What does Teysa say to her?

"You're wrong-- this isn't a real peace."

“You’re wrong,” Teysa said. Just saying the words was difficult. A tiny part of her pushed back. How can you say such a thing to the Goddess? it said. She is beautiful, perfect! You are a mortal! How dare you presume to correct her?

But it was true. “Lolth, You’re wrong. Your children are not living in harmony. This can’t be what you intended.”

Lolth did not look angry, merely puzzled. “No harmony?” she echoed. “What would you call this, then? Drow and drider, living side by side. Nobody is being killed. Nobody is being bred against her will. Look at how they are coming together to make these caves a home.”

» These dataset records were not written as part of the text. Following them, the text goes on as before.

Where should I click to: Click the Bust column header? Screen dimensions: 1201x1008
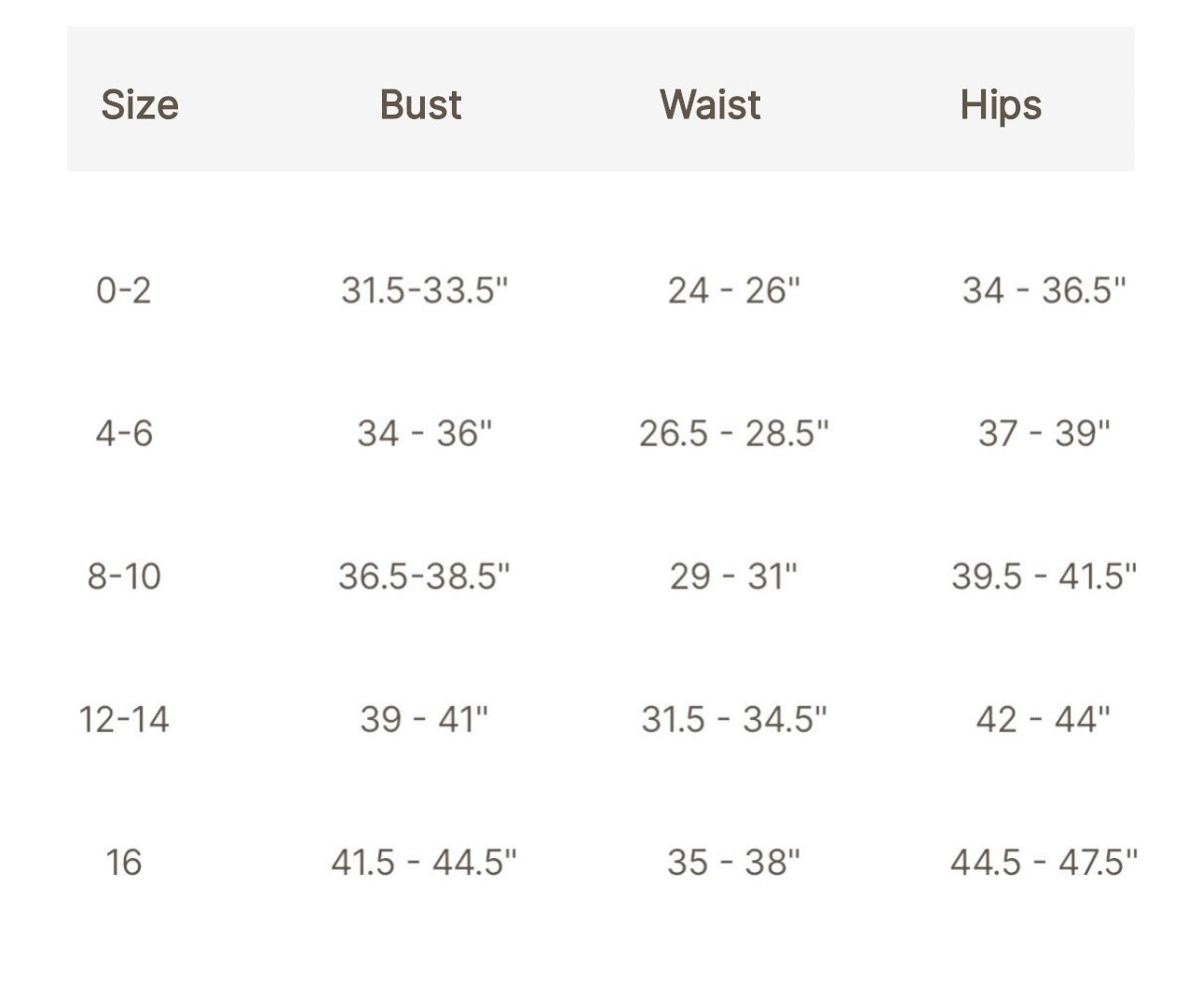[x=420, y=104]
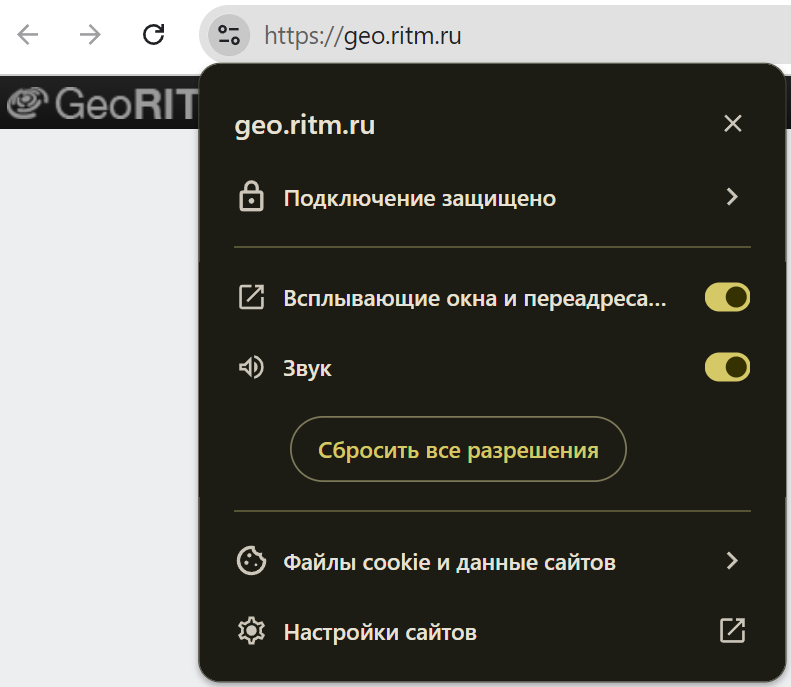Image resolution: width=791 pixels, height=687 pixels.
Task: Open "Файлы cookie и данные сайтов"
Action: point(449,562)
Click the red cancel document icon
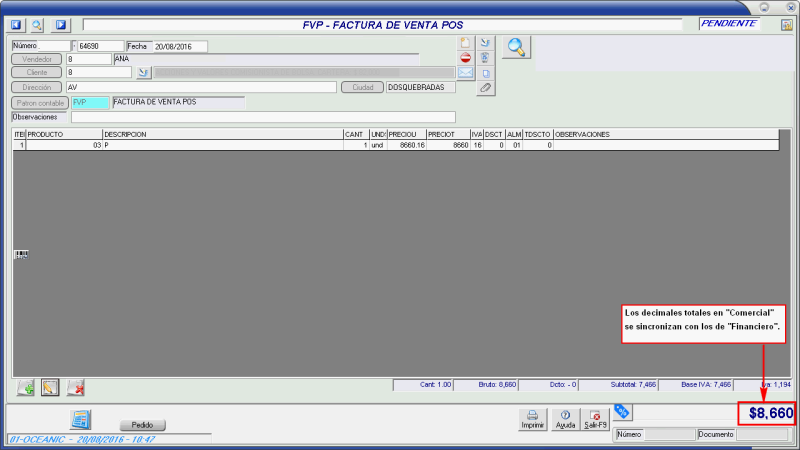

“Ye-es,” Teysa said slowly. She supposed that, if you twisted your head around far enough, what the drow and driders shared now was a form of peace. But… “This isn’t exactly a stable situation! If two people are fighting, you can club them both **** and stop the fight, but you’re not actually solving anything.”

“Adversity forges strong bonds,” Lolth replied. “This will bring My children closer together. They will learn to trust each other, and that bond will remain after peace is restored.”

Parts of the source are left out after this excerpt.